Groggy awakening to sun streaming in thru every crack and window.

Perform usual ritual on such occasions:

  • Run huge bath into which I pour every unguent and bubbly stuff I can lay hands on.
  • La Divina at full volume - Aida. Who can hear the 'Celeste Aida' aria and not feel hope for the day ahead?
  • Pour large glass of orange which I take into the bathroom along with a bowl of yoghurt mixed with honey and sliced banana.
  • The new Spectator has arrived and I do the forbidden and take it in for bath reading. Any crinkled pages from being dripped on and I will be in another sort of hot water.
  • Tomorrow, April 23, is Shakespeare's birthday and the Speccie cover story is "The Man who made England" by Germaine Greer. As usual, la Greer is full of juicy quotes
    "Self-mockery remains an intrinsic element of Englishness. The Englishman, unlike Queen Victoria, is always prepared to be amused.
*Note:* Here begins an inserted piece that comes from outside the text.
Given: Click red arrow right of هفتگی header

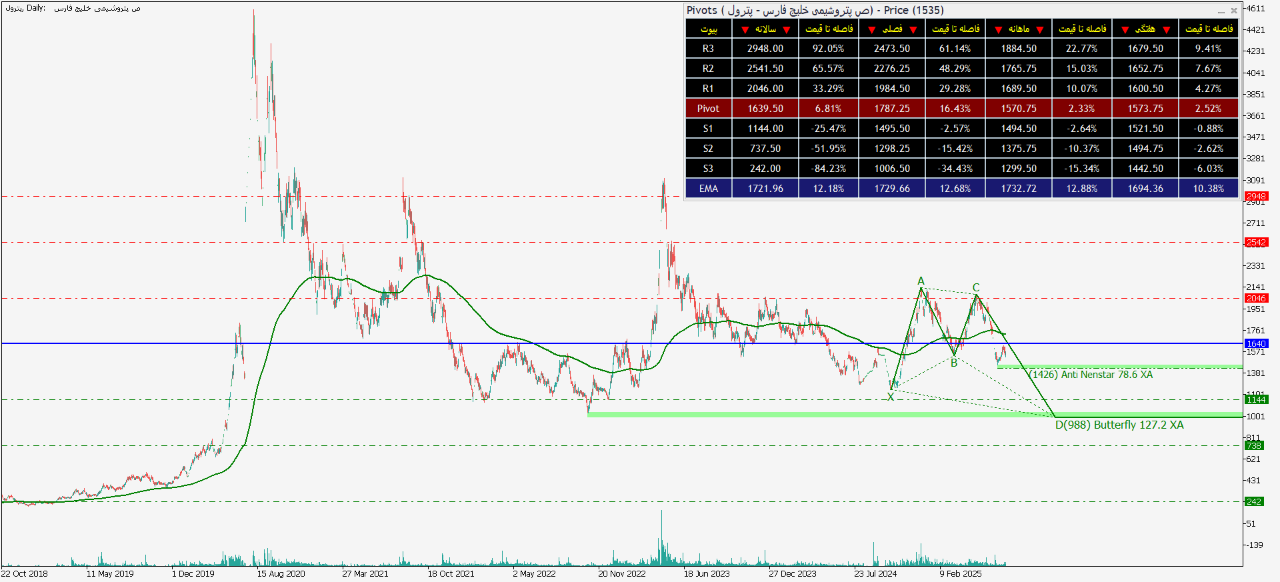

His characteristic response to the unbearable is to make a joke of it. This chronic lack of seriousness baffles the rest of the world, who see it as a kind of callousness, but it is what protects the Englishman from the fanaticism inherent in tabloid culture. But it can be a near thing. We could have done with more jokes about the Pope’s funeral, for example, instead of taking the whole preposterous jamboree at face value."
  • I worked on Greer's book about women painters, The Obstacle Race.
  • Abrasive and fearsome - possibly brilliant - Greer is one of those Aussies a fluting pom does *not* tell that he was born in Sydney. Nor did I tell her on what she took to be our first meeting that we had in fact encountered each other before - when she booted me and other drunkards out into the street so as to properly hammer her new husband, one Paul Chevalier, famous for being the first man to appear nude in some girlie magazine. I can't believe that union lasted. Certainly never heard of Paul after the centre-fold nonsense.
  • The Spectator gets thoroughly soaked so I lay it out in the sun to dry, thus ensuring corrugated pages and my place in the dog house.
  • Exhausted by my rigours, I collapse onto the ottoman and peruse the dictionary of literary quotations.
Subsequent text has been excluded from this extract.